> **What you will do**: Retype the data exactly. Spelling and punctuation stay as they are.

> **Data supplied**:
::::::
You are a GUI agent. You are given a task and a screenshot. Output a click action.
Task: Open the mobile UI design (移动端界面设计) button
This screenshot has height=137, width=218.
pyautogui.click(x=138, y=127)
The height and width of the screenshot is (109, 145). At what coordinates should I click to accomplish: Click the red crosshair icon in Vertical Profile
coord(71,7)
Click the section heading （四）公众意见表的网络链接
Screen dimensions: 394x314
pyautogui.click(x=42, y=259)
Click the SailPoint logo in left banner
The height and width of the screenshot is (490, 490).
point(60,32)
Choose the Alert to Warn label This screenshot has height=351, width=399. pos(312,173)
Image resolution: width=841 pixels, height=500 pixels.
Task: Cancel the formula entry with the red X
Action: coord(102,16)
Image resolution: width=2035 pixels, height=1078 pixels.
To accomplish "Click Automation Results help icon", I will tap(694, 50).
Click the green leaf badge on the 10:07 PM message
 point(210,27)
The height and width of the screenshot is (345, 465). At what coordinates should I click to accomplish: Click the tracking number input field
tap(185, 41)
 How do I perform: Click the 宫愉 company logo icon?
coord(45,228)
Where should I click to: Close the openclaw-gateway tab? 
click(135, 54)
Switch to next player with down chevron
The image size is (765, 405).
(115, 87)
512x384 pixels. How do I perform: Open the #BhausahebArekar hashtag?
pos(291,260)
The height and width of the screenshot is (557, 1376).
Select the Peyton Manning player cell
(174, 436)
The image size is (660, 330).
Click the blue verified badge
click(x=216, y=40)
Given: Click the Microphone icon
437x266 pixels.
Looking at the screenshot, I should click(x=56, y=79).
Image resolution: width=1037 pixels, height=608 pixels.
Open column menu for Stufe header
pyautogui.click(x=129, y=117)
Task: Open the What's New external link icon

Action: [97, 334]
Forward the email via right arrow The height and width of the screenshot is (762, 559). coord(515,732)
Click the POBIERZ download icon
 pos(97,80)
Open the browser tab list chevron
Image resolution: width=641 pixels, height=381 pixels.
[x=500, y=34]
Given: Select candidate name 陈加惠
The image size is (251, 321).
::::::
> **Exercise answer**:
You are a GUI agent. You are given a task and a screenshot. Output a click action.
Task: Open the mobile UI design (移动端界面设计) button
This screenshot has height=137, width=218.
pyautogui.click(x=138, y=127)
The height and width of the screenshot is (109, 145). At what coordinates should I click to accomplish: Click the red crosshair icon in Vertical Profile
coord(71,7)
Click the section heading （四）公众意见表的网络链接
Screen dimensions: 394x314
pyautogui.click(x=42, y=259)
Click the SailPoint logo in left banner
The height and width of the screenshot is (490, 490).
point(60,32)
Choose the Alert to Warn label This screenshot has height=351, width=399. pos(312,173)
Image resolution: width=841 pixels, height=500 pixels.
Task: Cancel the formula entry with the red X
Action: coord(102,16)
Image resolution: width=2035 pixels, height=1078 pixels.
To accomplish "Click Automation Results help icon", I will tap(694, 50).
Click the green leaf badge on the 10:07 PM message
 point(210,27)
The height and width of the screenshot is (345, 465). At what coordinates should I click to accomplish: Click the tracking number input field
tap(185, 41)
 How do I perform: Click the 宫愉 company logo icon?
coord(45,228)
Where should I click to: Close the openclaw-gateway tab? 
click(135, 54)
Switch to next player with down chevron
The image size is (765, 405).
(115, 87)
512x384 pixels. How do I perform: Open the #BhausahebArekar hashtag?
pos(291,260)
The height and width of the screenshot is (557, 1376).
Select the Peyton Manning player cell
(174, 436)
The image size is (660, 330).
Click the blue verified badge
click(x=216, y=40)
Given: Click the Microphone icon
437x266 pixels.
Looking at the screenshot, I should click(x=56, y=79).
Image resolution: width=1037 pixels, height=608 pixels.
Open column menu for Stufe header
pyautogui.click(x=129, y=117)
Task: Open the What's New external link icon

Action: [97, 334]
Forward the email via right arrow The height and width of the screenshot is (762, 559). coord(515,732)
Click the POBIERZ download icon
 pos(97,80)
Open the browser tab list chevron
Image resolution: width=641 pixels, height=381 pixels.
[x=500, y=34]
Given: Select candidate name 陈加惠
The image size is (251, 321).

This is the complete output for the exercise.